Structural changes in the health care system could also promote women’s access to reproductive health services. Addressing gender bias can be initiated by prioritizing health expenditures to secure the health care services that women need, such as supplies of contraceptive methods and a system for follow up on users satisfaction. Health sector reforms such as the reprioritization of national budgets through the National Health Accounts process—a process that has been underway in MENA countries for over a decade—could provide one opportunity to include these voices and reallocate support to the services that women require.8
In addition, more female health providers across primary, secondary, and tertiary services would entice female patients to more readily seek care.
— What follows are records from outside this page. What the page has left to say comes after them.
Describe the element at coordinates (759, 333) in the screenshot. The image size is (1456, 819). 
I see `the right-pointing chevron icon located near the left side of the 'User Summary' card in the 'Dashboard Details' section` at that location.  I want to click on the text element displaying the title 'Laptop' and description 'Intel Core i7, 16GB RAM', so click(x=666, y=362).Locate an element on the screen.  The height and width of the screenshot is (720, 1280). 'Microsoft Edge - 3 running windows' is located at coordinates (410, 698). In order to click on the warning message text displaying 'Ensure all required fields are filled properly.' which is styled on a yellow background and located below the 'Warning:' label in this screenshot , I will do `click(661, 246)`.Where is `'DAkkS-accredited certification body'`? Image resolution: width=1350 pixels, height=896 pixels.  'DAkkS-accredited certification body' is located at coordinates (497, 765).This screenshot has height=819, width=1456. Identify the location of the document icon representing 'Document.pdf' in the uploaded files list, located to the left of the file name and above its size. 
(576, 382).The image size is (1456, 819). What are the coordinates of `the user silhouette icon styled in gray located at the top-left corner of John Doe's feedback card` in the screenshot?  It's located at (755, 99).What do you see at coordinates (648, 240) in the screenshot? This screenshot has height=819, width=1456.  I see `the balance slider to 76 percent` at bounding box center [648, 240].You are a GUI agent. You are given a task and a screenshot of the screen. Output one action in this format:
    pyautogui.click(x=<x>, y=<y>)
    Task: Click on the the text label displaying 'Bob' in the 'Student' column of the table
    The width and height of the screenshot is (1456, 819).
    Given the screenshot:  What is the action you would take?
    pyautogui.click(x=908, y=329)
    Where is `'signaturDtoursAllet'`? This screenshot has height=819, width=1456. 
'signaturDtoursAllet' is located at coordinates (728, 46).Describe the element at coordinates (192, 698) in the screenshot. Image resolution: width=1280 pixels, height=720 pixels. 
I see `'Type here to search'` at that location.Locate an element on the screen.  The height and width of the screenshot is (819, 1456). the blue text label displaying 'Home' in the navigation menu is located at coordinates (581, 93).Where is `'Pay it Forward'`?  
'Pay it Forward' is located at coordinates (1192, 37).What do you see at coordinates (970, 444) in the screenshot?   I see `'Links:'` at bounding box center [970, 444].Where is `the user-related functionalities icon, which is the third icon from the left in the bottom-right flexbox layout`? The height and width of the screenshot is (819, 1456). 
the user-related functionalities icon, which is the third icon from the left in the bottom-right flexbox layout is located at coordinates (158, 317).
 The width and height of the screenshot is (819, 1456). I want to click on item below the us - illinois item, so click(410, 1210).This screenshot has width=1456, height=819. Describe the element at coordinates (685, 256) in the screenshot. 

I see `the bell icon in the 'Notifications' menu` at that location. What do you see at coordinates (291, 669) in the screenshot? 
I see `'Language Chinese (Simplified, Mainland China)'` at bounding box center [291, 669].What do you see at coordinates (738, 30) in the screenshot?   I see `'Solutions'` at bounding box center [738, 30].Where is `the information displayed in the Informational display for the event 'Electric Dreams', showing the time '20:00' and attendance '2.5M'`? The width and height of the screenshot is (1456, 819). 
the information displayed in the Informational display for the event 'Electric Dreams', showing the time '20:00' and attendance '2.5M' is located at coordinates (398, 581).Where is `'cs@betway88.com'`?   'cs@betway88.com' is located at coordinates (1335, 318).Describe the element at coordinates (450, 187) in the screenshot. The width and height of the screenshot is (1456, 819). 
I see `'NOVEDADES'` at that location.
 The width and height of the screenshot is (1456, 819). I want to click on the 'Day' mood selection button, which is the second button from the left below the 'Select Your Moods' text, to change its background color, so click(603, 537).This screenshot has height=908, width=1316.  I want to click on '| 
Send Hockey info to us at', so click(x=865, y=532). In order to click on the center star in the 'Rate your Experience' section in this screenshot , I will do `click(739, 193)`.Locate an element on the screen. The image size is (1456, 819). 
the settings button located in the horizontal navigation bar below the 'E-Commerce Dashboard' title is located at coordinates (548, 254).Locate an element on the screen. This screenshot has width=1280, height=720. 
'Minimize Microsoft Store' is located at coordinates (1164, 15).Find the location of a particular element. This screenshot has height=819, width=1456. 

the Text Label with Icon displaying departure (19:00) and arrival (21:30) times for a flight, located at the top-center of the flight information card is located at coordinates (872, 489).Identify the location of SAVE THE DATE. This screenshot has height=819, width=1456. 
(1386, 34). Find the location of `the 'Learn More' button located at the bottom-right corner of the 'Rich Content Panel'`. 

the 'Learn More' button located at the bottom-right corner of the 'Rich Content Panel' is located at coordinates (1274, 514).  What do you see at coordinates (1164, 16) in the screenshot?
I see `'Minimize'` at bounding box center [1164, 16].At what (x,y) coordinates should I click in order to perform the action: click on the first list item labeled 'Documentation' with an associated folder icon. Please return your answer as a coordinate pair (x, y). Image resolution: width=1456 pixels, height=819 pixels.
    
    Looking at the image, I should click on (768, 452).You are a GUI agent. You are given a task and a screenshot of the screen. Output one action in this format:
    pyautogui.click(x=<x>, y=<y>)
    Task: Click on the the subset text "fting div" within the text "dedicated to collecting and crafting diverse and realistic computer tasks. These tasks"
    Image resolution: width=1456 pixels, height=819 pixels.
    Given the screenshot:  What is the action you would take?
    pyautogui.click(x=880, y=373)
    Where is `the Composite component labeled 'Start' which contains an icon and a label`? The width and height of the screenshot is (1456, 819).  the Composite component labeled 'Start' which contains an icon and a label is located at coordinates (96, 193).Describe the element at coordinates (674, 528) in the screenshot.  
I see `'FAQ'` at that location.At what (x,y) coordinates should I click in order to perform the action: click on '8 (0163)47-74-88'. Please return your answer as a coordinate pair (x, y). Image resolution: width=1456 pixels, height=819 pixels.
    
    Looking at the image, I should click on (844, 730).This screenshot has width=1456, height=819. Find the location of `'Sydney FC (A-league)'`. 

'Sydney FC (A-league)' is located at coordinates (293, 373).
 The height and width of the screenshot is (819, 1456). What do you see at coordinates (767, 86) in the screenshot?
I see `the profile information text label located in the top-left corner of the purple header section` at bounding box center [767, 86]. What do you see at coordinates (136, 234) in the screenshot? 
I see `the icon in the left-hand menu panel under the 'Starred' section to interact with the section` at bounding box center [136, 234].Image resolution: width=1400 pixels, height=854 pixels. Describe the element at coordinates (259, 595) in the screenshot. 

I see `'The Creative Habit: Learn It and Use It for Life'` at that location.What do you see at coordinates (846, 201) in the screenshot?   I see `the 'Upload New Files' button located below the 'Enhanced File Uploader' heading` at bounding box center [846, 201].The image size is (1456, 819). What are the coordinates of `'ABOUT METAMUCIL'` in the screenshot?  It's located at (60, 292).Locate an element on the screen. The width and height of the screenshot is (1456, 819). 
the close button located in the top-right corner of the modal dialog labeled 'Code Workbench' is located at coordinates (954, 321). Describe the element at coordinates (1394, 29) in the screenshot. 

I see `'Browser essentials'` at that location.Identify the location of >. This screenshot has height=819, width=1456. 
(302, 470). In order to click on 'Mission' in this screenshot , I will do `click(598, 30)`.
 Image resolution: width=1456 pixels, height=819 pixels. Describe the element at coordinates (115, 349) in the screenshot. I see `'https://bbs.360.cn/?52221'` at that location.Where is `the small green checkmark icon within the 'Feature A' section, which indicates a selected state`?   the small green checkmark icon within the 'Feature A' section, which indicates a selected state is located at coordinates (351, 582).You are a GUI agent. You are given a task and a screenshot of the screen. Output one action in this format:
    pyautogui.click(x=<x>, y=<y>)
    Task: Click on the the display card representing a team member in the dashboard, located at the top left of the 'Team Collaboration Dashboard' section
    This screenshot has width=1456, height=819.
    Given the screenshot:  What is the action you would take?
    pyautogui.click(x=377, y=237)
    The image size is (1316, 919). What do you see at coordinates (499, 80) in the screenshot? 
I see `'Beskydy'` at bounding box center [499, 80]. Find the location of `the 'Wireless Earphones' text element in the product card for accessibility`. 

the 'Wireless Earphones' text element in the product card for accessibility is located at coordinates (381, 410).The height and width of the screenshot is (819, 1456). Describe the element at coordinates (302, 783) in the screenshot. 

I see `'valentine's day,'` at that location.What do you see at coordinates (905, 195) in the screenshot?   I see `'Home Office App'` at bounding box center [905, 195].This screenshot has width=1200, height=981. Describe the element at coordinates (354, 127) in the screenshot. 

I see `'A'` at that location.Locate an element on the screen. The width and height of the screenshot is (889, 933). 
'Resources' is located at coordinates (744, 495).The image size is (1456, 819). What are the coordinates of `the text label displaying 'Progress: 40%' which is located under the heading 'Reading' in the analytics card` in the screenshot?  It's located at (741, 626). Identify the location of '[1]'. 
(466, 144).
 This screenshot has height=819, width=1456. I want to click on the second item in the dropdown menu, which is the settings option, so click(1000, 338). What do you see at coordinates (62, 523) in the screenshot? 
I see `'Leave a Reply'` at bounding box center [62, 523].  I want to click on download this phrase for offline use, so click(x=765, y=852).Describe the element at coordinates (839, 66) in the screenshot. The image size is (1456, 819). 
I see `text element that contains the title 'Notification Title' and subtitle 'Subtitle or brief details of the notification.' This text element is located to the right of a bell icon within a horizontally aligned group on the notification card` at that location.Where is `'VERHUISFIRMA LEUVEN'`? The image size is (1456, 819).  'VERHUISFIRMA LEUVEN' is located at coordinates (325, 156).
In a study of patients’ satisfaction in government hospitals in Jordan, 56 percent of women said they preferred female doctors and 45 percent of men said they preferred to see male doctors.9
And implementing expanded services as well as conducting proactive outreach to MENA women who need them is also important in bridging the gender health gap. To a varying degree, access to family planning services has been expanded throughout the MENA region: Modern contraceptive use among married women of reproductive age in MENA has reached more than 50 percent in Algeria, Egypt, Iran, Morocco, and Tunisia.10
Such successes in family planning are the result of health promotion programs that raise awareness and strongly subsidized contraceptive commodities. But although fertility rates have generally declined, there remains a large unmet need for quality family planning services in the region.
Finally, better gender-disaggregated data will illuminate women’s health needs and improve gender disparities in health service access. Securing such data is necessary to substantiate the role and constraints of the cultural prescriptions that limit women’s health agency, mobility, and decisionmaking.
Above all, women must be encouraged to recognize and speak about their health care needs. As Huda Zurayk, dean of the faculty of health sciences of the American University of Beruit, puts it: “In aspiring to gender equity, it becomes particularly significant to listen carefully to the traditionally muted voices of women. What they tell us will present a different perspective to internationally determined program priorities, which generally derive from ‘expert’ knowledge and experience.”
Farzaneh Roudi-Fahimi is a senior policy analyst at the Population Reference Bureau.